Sekitar seminggu yang lalu pada tanggal 11 Maret 2017, aku berlatih bertamu ke kerabat ibu ku yang  tidak kukenal secara dekat, melainkan hanya sebatas tahu. Langsung saja ke ceritanya yukk...

Aku bersekolah di Semi Palar, Bandung kelas dua SMP. Pada bulan april nanti, kami akan mengadakan perjalanan besar ke Cirebon dan Pekalongan. Maka untuk mempersiapkan perjalanan tersebut, kami pun belajar bertamu kepada kerabat yang jarang kita temui dan aku memilih tante Lilik, seorang Fisioterapis, di sebuah apotek di Bandung.
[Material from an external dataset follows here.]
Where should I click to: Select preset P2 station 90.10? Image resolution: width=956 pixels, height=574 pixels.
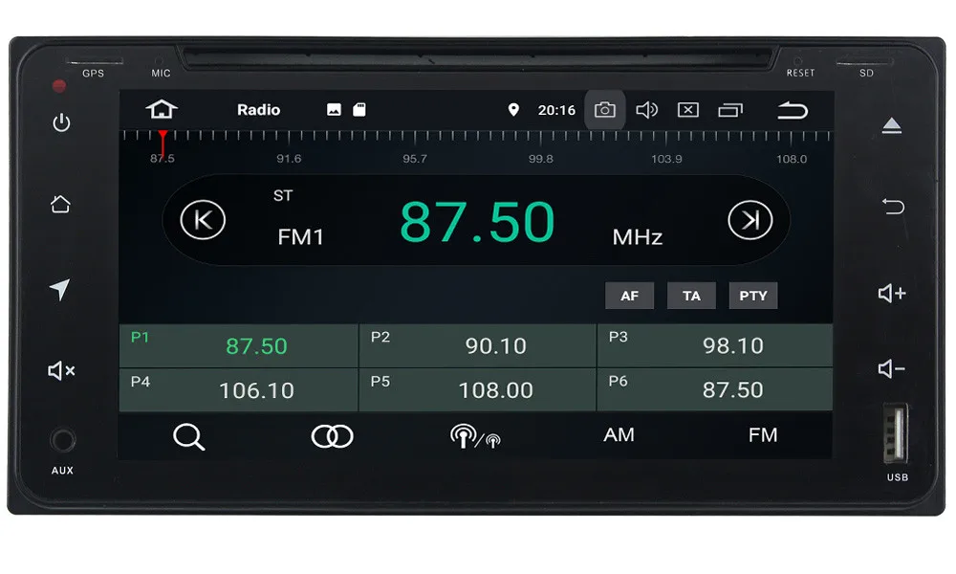[x=476, y=345]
Aku pergi ke rumahnya dengan menaiki angkot, ternyata rumahnya terletak jauh dan menanjak dari jalan utamanya, yaitu Jl. A.H. Nasution. Sesampainya di rumah tante Lilik, saya langsung memberi salam kepada pembantunya dan memastikan apakah benar ini rumahnya Bu Lilik, lalu setelah seorang laki-laki bertubuh tinggi membukakan pagar untukku, aku langsung ingat bahwa itu adalah anak dari tante Lilik, yang pernah diceritakan oleh ibuku. Setelah itu aku langsung menuju ke tempat tante Lilik berada, yaitu di lantai tiga rumahnya itu. Setelah itu aku langsung bersalaman dengannya, dan ia pun mengajakku turun kembali kebawah. Sesampainya aku di bawah aku diajak mengobrol terlebih dahulu dengan anaknya itu yang ternyata bernama Cristo, selagi tante Lilik menyuguhi aku dengan teh manisbuatannya. Setelah itu aku disuguhi juga dengan wafer, setelah aku sempat  menolak wafer tersebut karena merasa disuguhi banyak hal, tante Lilik memaksaku untuk memakan wafer itu, aku pun mengambil satu. Setelah  itu aku mengobrol bersama tante Lilik dan anaknya, Cristo mulai dari tentang rumah, hobi, dan sekolah. Akan tetapi saat mengobrol bersama tante Lilik aku lebih banyak mengobrol tentang sekolah, mulai dari dimana, naik apa, kapan review, sampai mengobrol tentang program yang sedang dilakukan disana, salah satunya tentang perjalanan besar.
Setelah itu akhirnya jam menunjukkan sudah hampir pukul 10.45, maka bergegaslah aku berpamitan lalu pulang, setelah aku diantarkan ke depan oleh anaknya.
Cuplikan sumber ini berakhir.